白む空に張り付いた朱い鳥居は物語の始まりのようだ。梅の花が満開の大きな社(やしろ)は静寂の気泡に包まれている。うっすらと雪化粧がほどこされた境内と、それを囲む竹林。そこに一頭の鹿が迷い込んできて白い息を吐く。
差し込む曙光で若い楓(かえで)の輪郭が浮かび上がる。小鳥のわずかな動きで桜の老木の枝から音もなく雪が落ちる。

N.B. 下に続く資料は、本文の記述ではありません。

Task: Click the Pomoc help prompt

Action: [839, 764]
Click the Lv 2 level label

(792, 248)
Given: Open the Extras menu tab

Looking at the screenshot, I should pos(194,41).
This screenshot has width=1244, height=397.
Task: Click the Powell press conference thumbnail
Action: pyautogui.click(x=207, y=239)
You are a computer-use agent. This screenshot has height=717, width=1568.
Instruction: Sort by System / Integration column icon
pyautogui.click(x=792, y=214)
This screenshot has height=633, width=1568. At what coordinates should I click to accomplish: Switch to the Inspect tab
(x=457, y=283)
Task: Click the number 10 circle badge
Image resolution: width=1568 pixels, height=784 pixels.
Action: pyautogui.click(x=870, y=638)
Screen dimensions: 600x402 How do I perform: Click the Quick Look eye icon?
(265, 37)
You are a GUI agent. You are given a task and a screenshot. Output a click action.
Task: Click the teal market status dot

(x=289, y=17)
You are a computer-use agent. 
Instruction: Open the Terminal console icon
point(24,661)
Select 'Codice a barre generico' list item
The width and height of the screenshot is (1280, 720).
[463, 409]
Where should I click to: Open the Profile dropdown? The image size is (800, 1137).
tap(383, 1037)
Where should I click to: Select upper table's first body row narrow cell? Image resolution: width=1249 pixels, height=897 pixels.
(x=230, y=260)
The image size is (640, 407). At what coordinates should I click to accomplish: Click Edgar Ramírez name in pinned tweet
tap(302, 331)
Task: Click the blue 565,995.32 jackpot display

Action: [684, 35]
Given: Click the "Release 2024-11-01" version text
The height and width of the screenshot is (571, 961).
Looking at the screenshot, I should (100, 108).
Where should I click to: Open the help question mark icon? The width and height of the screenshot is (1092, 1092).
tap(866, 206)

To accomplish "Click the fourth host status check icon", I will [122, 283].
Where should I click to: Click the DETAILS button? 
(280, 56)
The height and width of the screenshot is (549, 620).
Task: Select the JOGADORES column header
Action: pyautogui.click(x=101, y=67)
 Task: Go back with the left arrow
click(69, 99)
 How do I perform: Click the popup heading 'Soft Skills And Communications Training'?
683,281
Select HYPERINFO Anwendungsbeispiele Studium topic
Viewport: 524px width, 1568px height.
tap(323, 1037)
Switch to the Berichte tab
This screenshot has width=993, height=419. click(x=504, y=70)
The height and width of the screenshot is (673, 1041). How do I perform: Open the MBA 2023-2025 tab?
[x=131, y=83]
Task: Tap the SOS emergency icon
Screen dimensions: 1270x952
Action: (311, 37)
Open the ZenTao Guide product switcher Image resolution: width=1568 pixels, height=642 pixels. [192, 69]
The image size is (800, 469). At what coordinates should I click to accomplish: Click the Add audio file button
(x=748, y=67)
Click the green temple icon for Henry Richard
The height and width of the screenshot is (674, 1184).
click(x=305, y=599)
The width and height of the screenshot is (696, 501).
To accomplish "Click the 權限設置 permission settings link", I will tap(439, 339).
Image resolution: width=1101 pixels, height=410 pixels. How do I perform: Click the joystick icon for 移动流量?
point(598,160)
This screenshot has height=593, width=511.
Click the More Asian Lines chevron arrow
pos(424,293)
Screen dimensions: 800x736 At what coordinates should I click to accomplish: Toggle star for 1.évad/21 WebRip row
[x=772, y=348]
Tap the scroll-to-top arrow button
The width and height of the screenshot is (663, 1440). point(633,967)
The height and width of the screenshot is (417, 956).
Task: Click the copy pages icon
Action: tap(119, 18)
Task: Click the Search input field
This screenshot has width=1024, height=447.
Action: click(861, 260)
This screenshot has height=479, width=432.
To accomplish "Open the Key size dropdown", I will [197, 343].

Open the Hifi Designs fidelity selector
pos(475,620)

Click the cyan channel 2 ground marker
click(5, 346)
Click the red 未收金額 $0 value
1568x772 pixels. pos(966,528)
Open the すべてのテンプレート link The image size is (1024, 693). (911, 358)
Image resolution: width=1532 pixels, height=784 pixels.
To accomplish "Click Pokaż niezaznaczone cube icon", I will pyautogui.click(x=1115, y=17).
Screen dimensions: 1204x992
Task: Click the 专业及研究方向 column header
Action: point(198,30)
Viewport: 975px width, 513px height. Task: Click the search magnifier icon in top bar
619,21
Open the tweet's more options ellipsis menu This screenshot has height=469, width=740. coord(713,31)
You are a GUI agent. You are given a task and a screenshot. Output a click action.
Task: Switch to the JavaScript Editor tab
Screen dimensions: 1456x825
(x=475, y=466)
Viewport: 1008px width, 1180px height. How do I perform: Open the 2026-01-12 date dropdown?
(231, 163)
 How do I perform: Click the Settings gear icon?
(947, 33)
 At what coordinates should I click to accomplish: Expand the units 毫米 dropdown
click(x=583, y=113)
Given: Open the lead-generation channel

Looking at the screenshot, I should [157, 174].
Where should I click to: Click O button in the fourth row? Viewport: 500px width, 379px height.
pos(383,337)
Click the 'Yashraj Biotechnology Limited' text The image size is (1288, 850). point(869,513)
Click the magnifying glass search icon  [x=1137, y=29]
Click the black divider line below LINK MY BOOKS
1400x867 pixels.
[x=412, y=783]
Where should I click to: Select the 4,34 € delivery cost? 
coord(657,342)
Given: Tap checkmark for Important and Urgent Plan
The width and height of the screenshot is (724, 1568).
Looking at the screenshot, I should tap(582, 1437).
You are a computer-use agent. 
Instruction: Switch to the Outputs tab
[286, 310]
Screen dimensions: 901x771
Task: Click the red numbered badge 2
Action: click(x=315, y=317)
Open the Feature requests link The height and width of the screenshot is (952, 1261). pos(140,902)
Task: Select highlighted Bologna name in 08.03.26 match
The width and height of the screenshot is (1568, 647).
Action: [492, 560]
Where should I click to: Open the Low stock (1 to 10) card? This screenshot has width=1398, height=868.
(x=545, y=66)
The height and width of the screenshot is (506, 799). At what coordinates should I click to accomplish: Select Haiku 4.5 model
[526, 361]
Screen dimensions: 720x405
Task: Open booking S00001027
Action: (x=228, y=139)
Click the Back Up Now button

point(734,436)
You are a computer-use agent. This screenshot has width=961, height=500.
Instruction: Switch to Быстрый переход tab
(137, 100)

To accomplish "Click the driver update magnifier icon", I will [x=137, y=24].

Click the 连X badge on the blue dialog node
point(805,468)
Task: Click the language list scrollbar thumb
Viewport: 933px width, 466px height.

回廊の板が軋み、衣擦れの音をさせて演奏者が姿を現し順に雅楽の舞台の席に着く。
箏(そう)の音(ね)が辺りの静けさを破り、自然がゆっくりと目を覚ます。
私は源氏物語絵巻の世界に入りこんだような感覚に陥った。私の想像の翼は大きく飛翔し、時を超えて平安時代へタイムスリップした。
〜〜〜〜〜
伶楽舎の演奏者たちが敷舞台の席に着いている。豪華な着物を身に付けているのに、綺麗な姿勢をとっている。欧米人には絶対に無理なことだ。
爪が箏の絃(げん)を弾いて、「巾雫輪説(きんかりんぜつ)」の演奏が始まった。
箏に琵琶、笙(しょう)、篳篥(ひちりき)、龍笛(りゅうてき)、が加わる。鞨鼓(かっこ)、太鼓と鉦鼓(しょうこ)が特に、自然の声を想像させる。竹を叩く乾いた音。葉先から滴る雫の音。小川のせせらぎ。山奥に跳ね返る木霊。遠くささめく雷(いかづち) 。音楽が自然に溶け込んでいく。そして、聴く者の身に染み入っていく。
次に演奏された催馬楽の「新しき年」は平穏な新春を寿ぐ一曲で、笙と琵琶に歌も加わる。鳳凰が羽を休めている姿にも見える笙は演奏者の手元にある火鉢で温められた後、低く長い音を出して、空気を震わせる。
篳篥、龍笛、琵琶と琴の伴奏が付き、句頭(独唱者)は笏拍子(しゃくびょうし)を打ちながら、それぞれの楽器が作った空気の空洞に声を通すかのように歌う。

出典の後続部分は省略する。